*PAGE EXTRACT*.
··········
Open PierreLyons opened 1 year ago

PierreLyons commented 1 year ago

Is there an existing issue for this?

Description of the Bug/Issue

Hi all,

First, thanks for all the work being done on this pipeline.

I'm having an issue running the pipeline at the SUBTYPING REPORT step where it throws an "Illegal instruction" error.

The same issue happens when using either Docker (24.0.6) or Podman (3.4.4), I haven't tried other containers yet.

I suspect it may be related to a hardware compatibility issue, but I thought I'd post here to see if anyone has come across this as well. The sever I am running is an older Dell T7500 with 6-core Intel Xeon x5650. (Note: This processor does not have AVX support, which I think may be causing the issue.)
··········
*PROVIDED MATERIAL*.
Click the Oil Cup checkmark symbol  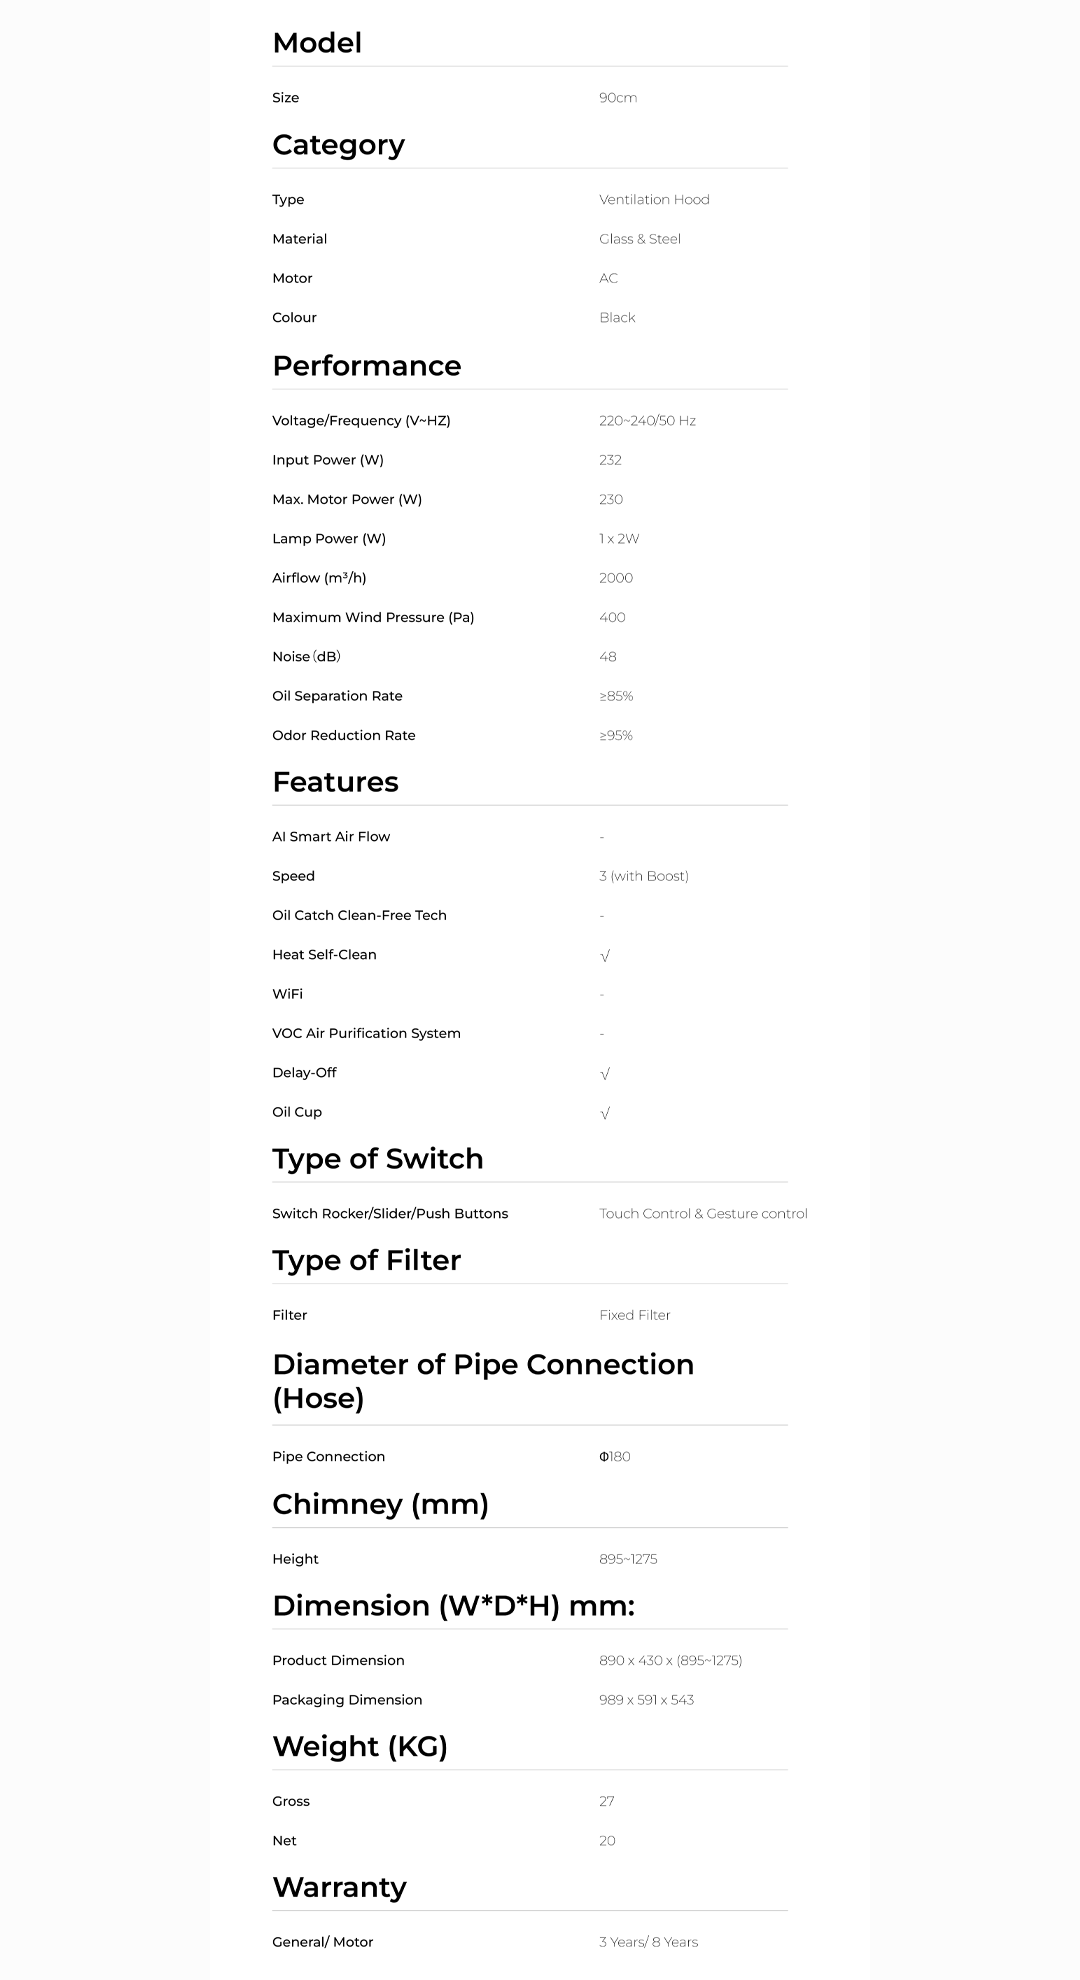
··········
*SHORT PROBLEM 1*.
In the bug report about the "Illegal instruction" error, why does the poster suspect a hardware compatibility issue? Answer in one to three sentences.
*SHORT PROBLEM 2*.
Please extend the bug report about the "Illegal instruction" error, picking up right after its last sentence.
You won't need the material for this.

*EXERCISE RESULT 1*.
The poster's server is an older Dell T7500 with a 6-core Intel Xeon x5650. That processor lacks AVX support, which the poster thinks may be causing the error.

*EXERCISE RESULT 2*.
This issue happens with any samples I've run so far, either FluA or FluB.

Thanks in advance!

Nextflow command-line

nextflow run CFIA-NCFAD/nf-flu --input test_samplesheet_ab.csv --platform illumina --outdir testruns/test_a -profile podman

Error Message

ERROR ~ Error executing process > 'NF_FLU:ILLUMINA:SUBTYPING_REPORT (1)'

Caused by:
  Process `NF_FLU:ILLUMINA:SUBTYPING_REPORT (1)` terminated with an error exit status (132)

Command executed:

  parse_influenza_blast_results.py \
   --flu-metadata 41415333-influenza.csv \
   --top 3 \
   --excel-report nf-flu-subtyping-report.xlsx \
   --pident-threshold 0.85 \
   --samplesheet samplesheet.fixed.csv \
   FluB-pB-040523-MM00001U-Qc.blastn.txt

  ln -s .command.log parse_influenza_blast_results.log

  cat <<-END_VERSIONS > versions.yml
  "NF_FLU:ILLUMINA:SUBTYPING_REPORT":
     python: $(python --version | sed 's/Python //g')
  END_VERSIONS

Command exit status:
  132

Command output:
  (empty)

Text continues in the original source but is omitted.